### [Provided text]
# I think youve had enough son &#128522;



## shivas irons (Oct 6, 2016)

Spare a thought for this fella Vaughan McCall an amateur propping up the leaderboard at the Fiji International who was +32 after 17 holes until somebody must have told him "enough son".Not a massive score for an amateur but when you bear in mind this was an Australasian tour sanctioned event with the likes of Brandt Snedeker,VJ Singh,Boo Weekly,Heath Slocum and other PGA tour regulars in the field,what was he doing there.........
http://www.golfchannel.com/tours/australasian-tour/2016/fiji-international/
Click on his name for his scorecard,not pretty &#128547;.


----------



## PieMan (Oct 6, 2016)

Out in 55 - ouch! To be fair, he did birdie the 8th!!!


----------



## HomerJSimpson (Oct 6, 2016)

Poor sod. That'll take some getting over


----------



## USER1999 (Oct 6, 2016)

I love that they double box the double bogeys,  but the 12 on the par 5 goes under the radar.


----------



## Capella (Oct 7, 2016)

I still think it is odd to withdraw after 17 holes and that, unless an injury occurred, he should have finished the round at least. Poor guy, though. I hope he manages to file that under "funny incidents in my golf career" and move on.


----------



## Hosel Fade (Oct 7, 2016)

If you search him on the amateur rankings he is listed a a pro and has 0 points on the pro rankings. In via finishing 6-20 of their q school so he should not be all that awful in theory, not like they gave an invite to a random chopper


----------



## Fyldewhite (Oct 7, 2016)

### [Listing]
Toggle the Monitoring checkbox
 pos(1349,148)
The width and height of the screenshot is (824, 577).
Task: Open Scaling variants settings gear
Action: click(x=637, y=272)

### [Tasks to complete]
[A] Do the following statements agree with the golf thread? Answer yes or no for each, quoting the deciding words. (i) PieMan says McCall went out in 55. (ii) Capella considers withdrawing after 17 holes reasonable. (iii) Hosel Fade says McCall entered the event through an invitation.
[B] According to the golf thread, what was Vaughan McCall's score after 17 holes?
[C] Give what follows next in the golf thread, starting right after its final line.
The rows have nothing to do with the golf thread.

### [Answers to each task]
[A]
(i) Yes: "Out in 55 - ouch!"
(ii) No: "I still think it is odd to withdraw after 17 holes"
(iii) No: "In via finishing 6-20 of their q school so he should not be all that awful in theory, not like they gave an invite to a random chopper"

[B] He was +32 after 17 holes.

[C]
I reckon he NR'd on the last so he wouldn't have to post the total!


----------



## davidy233 (Oct 7, 2016)

Former New Zealand amateur champion - turned pro at start of the year - and shot 97 at the New Zealand open


----------



## PieMan (Oct 7, 2016)

Look forward to him coming along to a Forum meet in the near future then!!!


----------



## Khamelion (Oct 7, 2016)

I thought his card looked I bit like my Saturday comp returns, but then I spotted the 12, the 10 and three 8's, I'm crap, but hell even with my butchered swing and mahoosive slice I could still do better than that.


----------



## shivas irons (Oct 7, 2016)

davidy233 said:



			Former New Zealand amateur champion - turned pro at start of the year - and shot 97 at the New Zealand open
		
Click to expand...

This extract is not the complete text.